Chapter 33
The immigration officer's business card sat on my kitchen counter like a live grenade, and I'd been staring at it for twenty minutes while my sourdough starter bubbled accusingly in its jar.
"You going to call her, or are you planning to manifest a green card through sheer anxiety?" Maya's voice crackled through my phone speaker.
I picked up the card—Agent Patricia Morrison, USCIS Fraud Detection and National Security—and set it back down. "She said she had questions about our 'living arrangements.'"
"Okay, so that's terrifying."
"Very helpful, thanks."
"I'm just saying what you're thinking." Maya's keyboard clacked in the background. She was probably billing hours while talking me off a ledge, which was very on-brand. "Have you told Daniel?"
My thumb found the jade bracelet on my left wrist, spinning it in slow circles. "He's been texting every day. Asking if I ate.
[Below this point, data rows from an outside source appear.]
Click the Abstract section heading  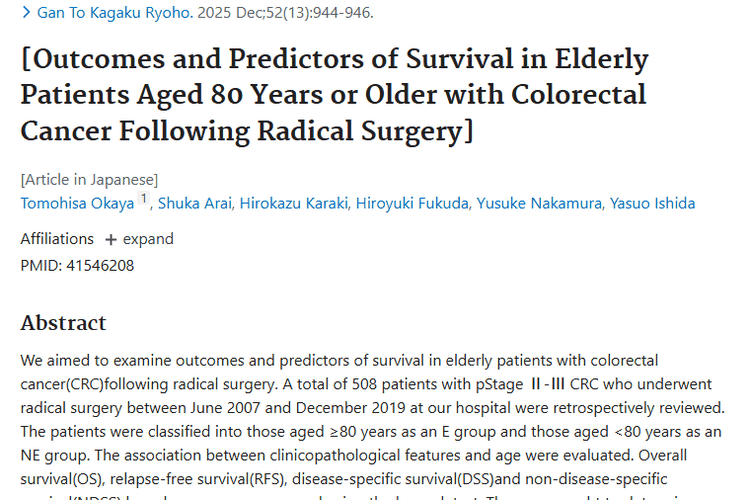coord(63,322)
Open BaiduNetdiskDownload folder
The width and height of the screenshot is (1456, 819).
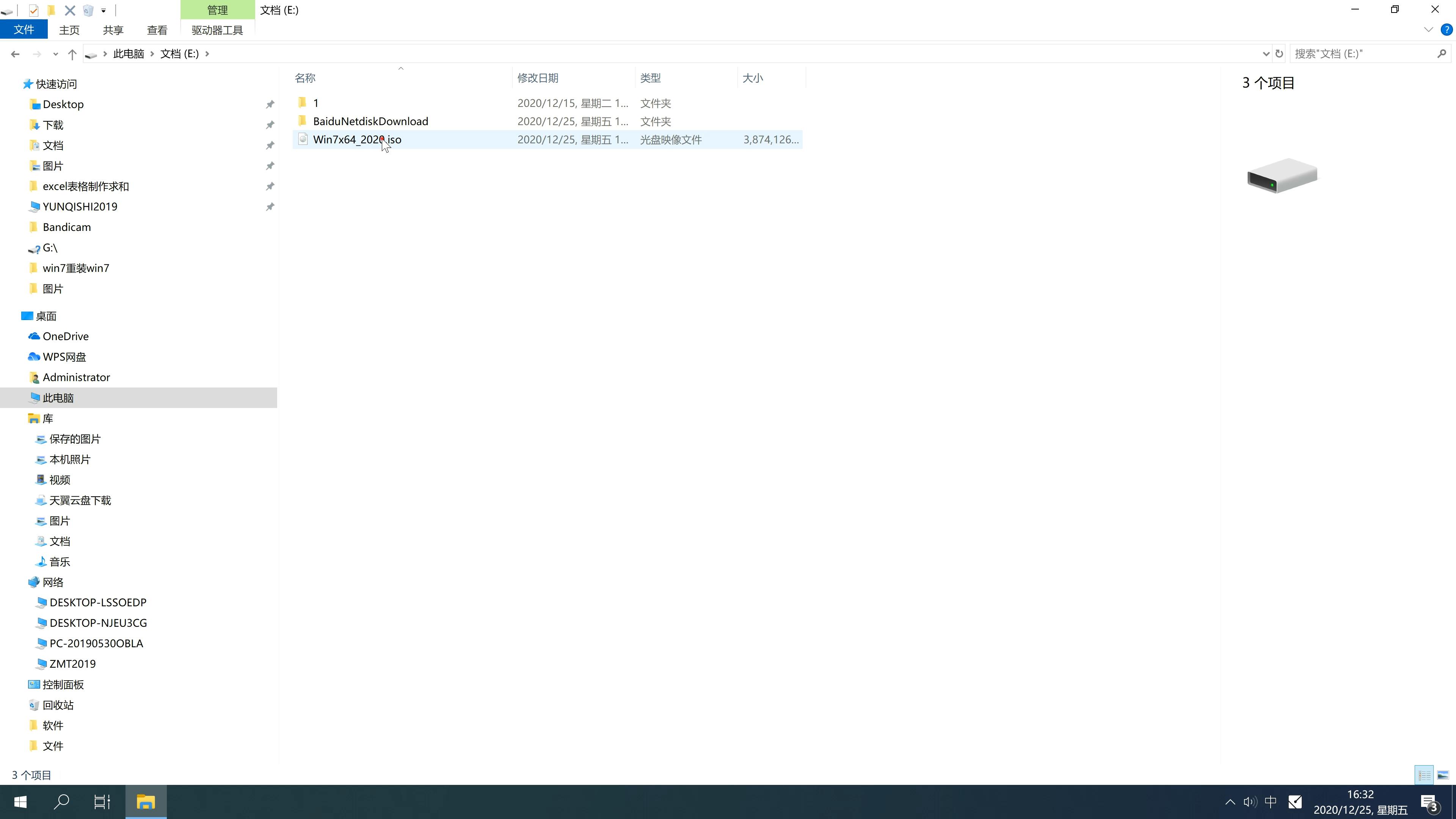(370, 121)
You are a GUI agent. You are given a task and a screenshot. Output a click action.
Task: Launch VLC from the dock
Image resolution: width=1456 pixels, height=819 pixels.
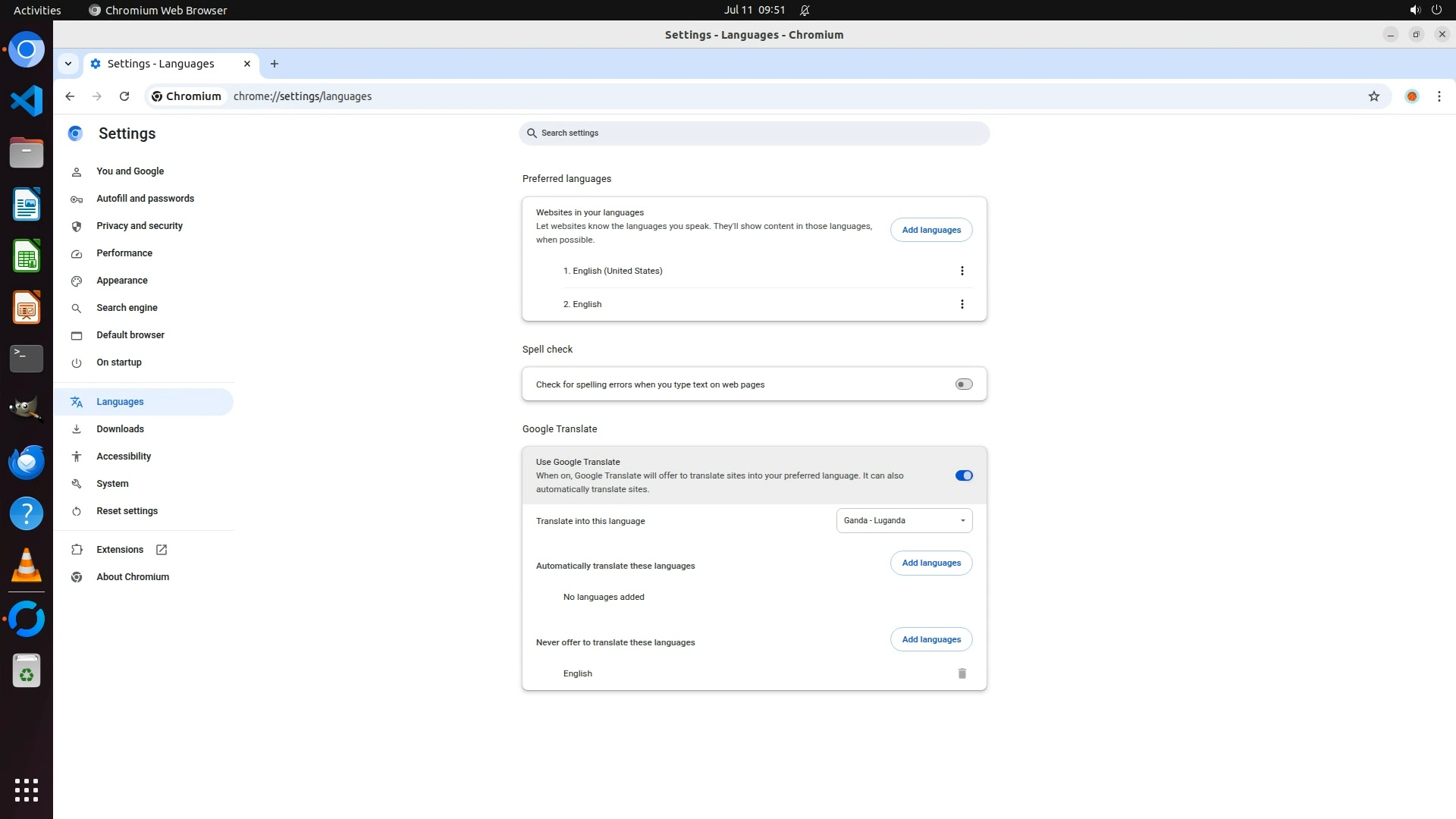(x=27, y=565)
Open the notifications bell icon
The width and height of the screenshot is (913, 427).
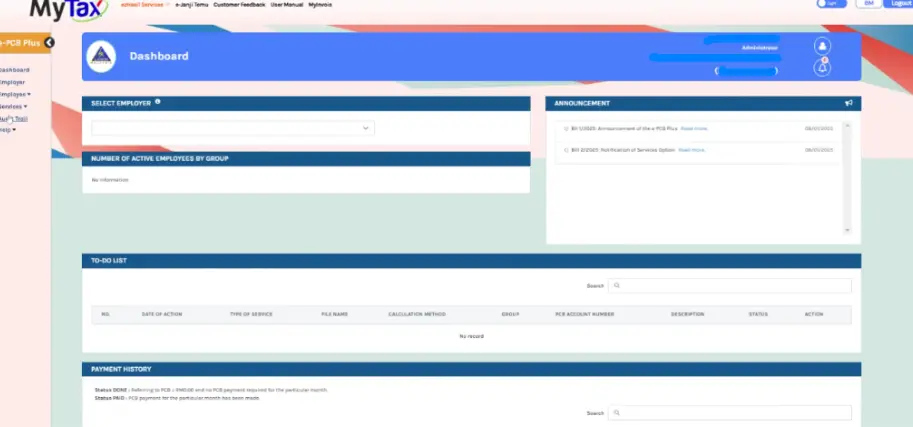click(x=822, y=68)
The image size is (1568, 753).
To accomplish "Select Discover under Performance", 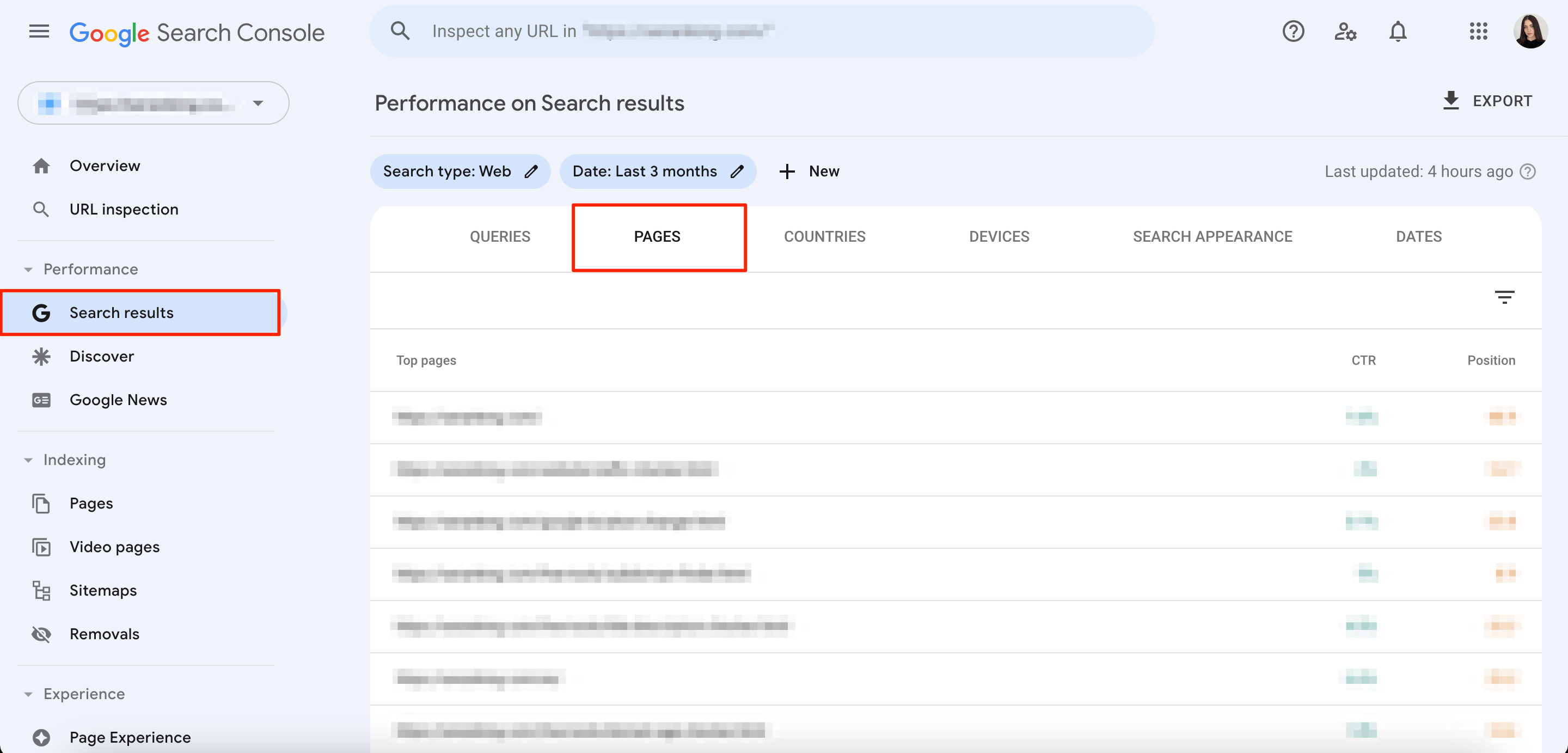I will (x=101, y=356).
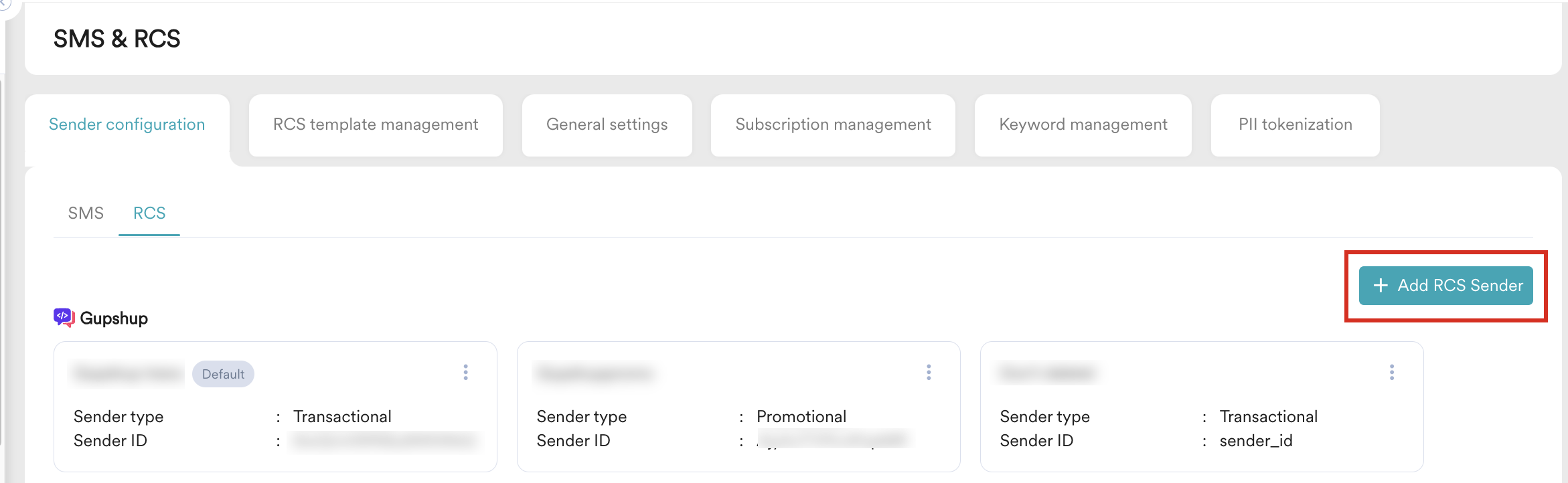Click the Default badge on first sender
This screenshot has width=1568, height=483.
click(x=223, y=374)
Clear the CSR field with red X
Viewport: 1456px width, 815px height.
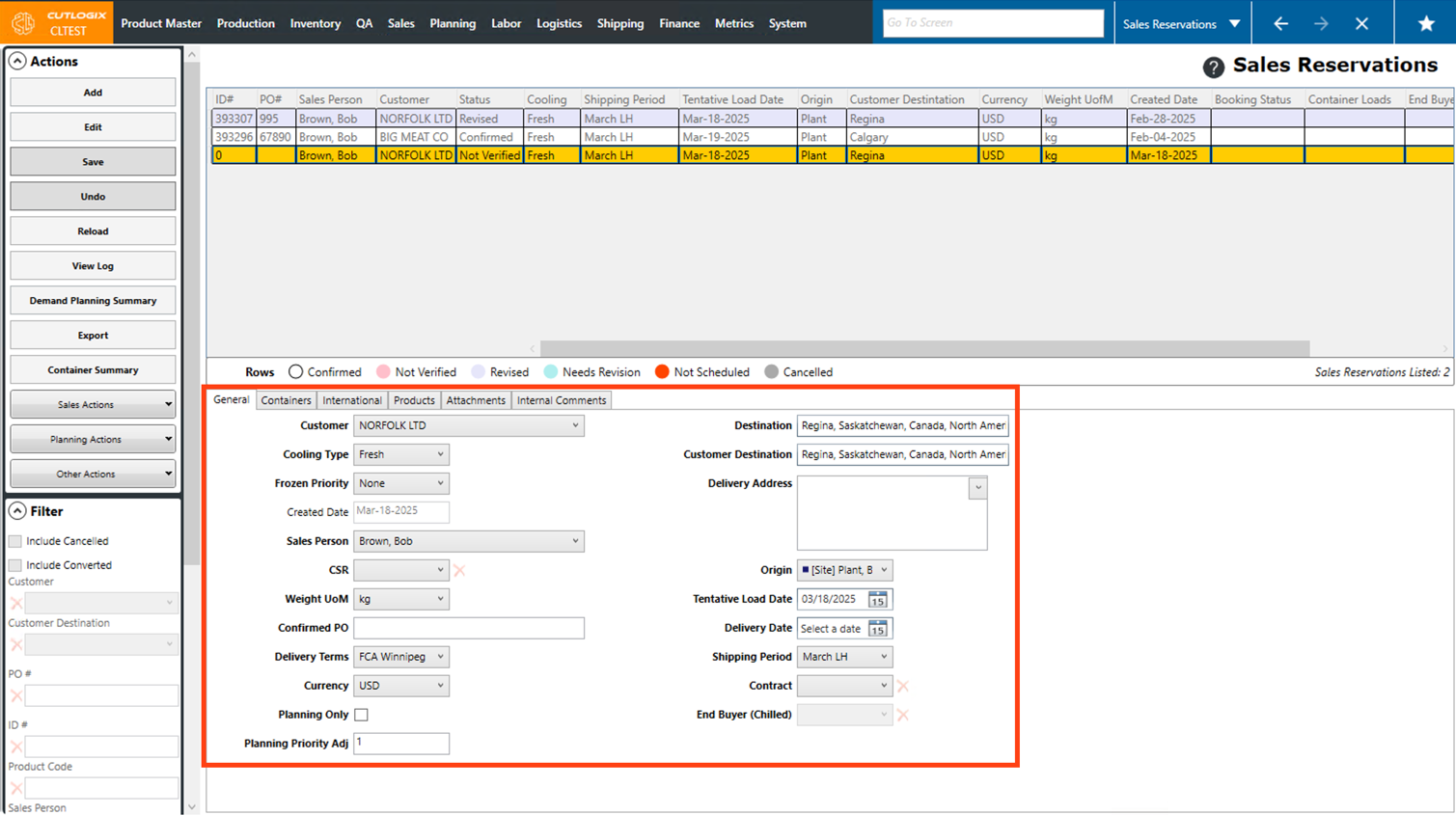tap(459, 570)
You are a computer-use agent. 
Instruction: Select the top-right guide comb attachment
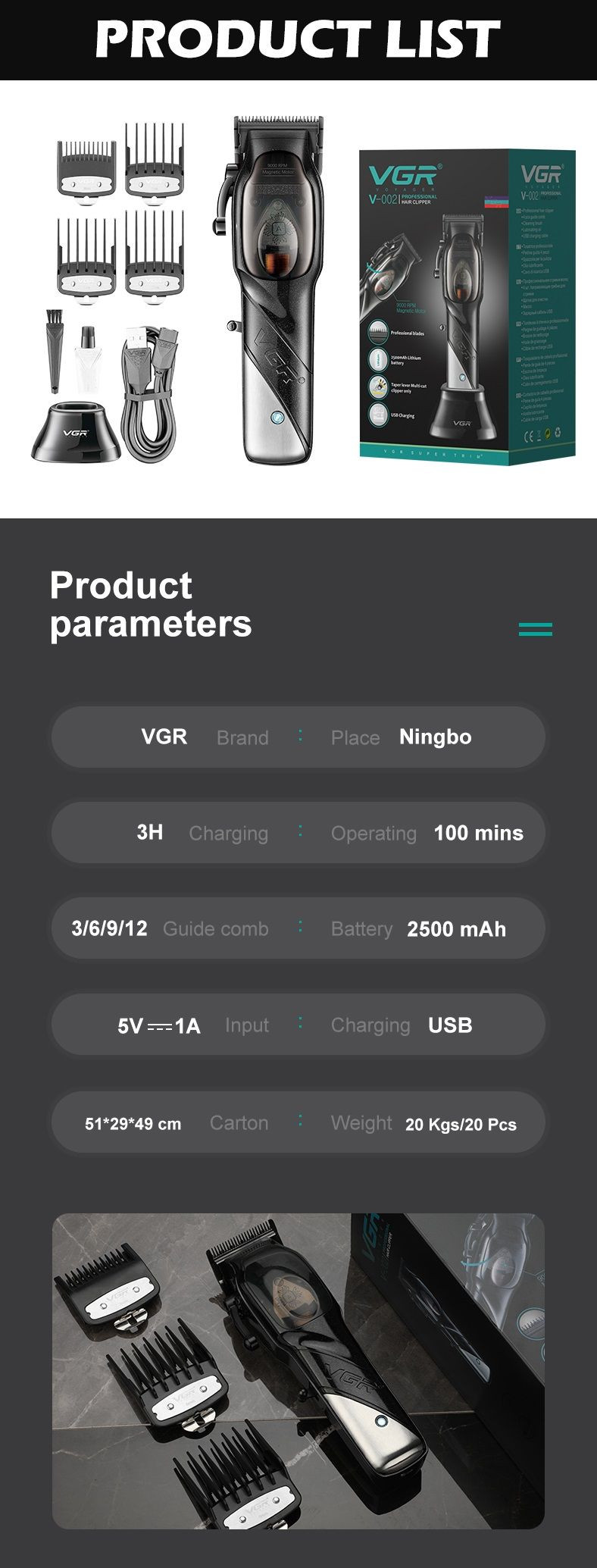[155, 162]
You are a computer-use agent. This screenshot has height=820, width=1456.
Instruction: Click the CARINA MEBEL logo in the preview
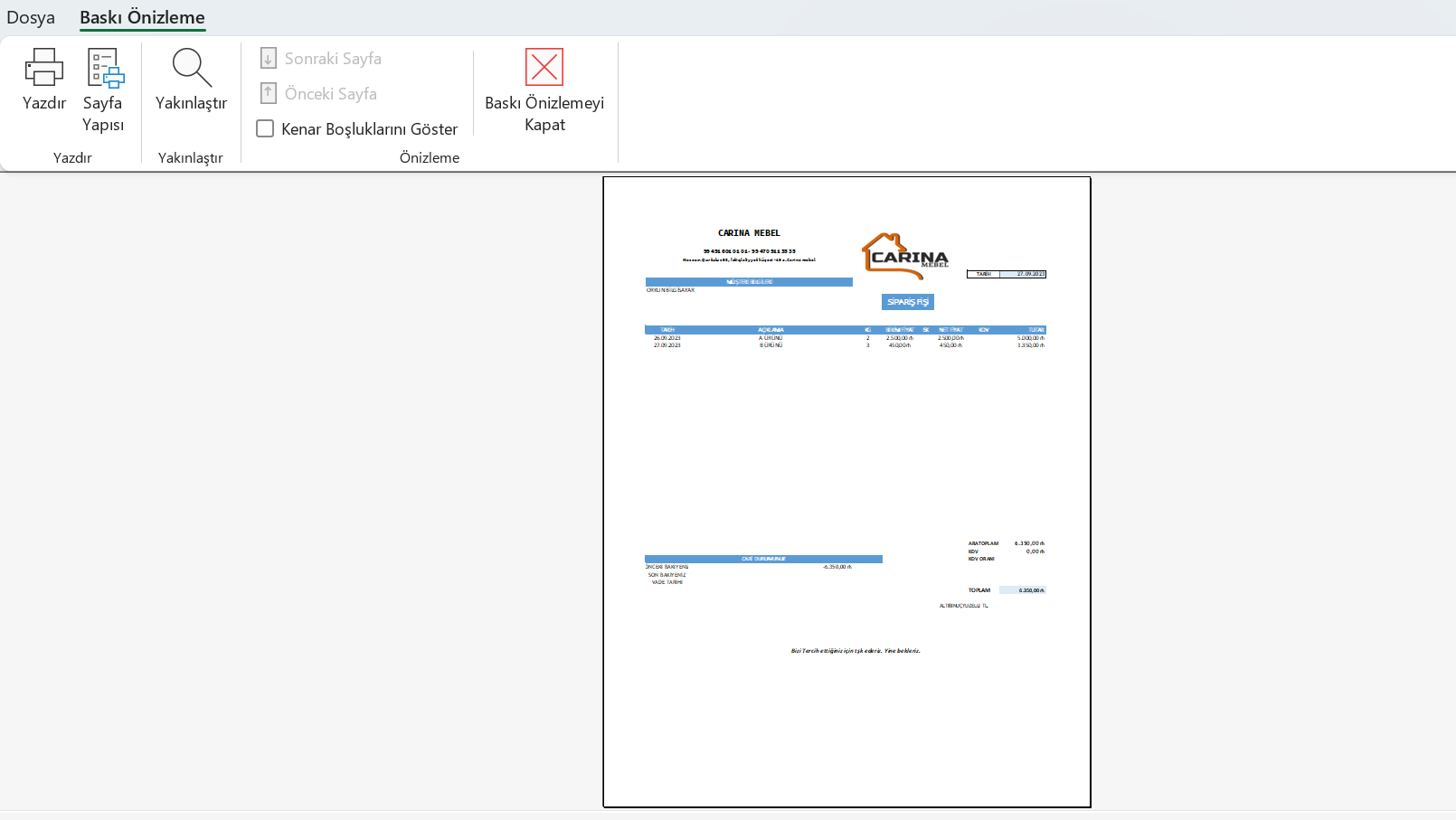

Sending me articles about small business tax deductions like we're still—" I stopped, because I didn't know how to finish that sentence.
"Like you're still married?"
"We are still married."
"You know what I mean."
I did. The legal paperwork said one thing. The space between us said another. Three weeks since I'd walked out of his apartment with my grandmother's necklace burning a hole in my pocket and his promise to change echoing in my ears. Three weeks of him respecting my boundaries so carefully it felt like we were strangers performing politeness.
My phone buzzed. Daniel's name lit up the screen with a message: Made reservations at Osteria Mozza for Thursday. 7pm. We should talk about the immigration interview.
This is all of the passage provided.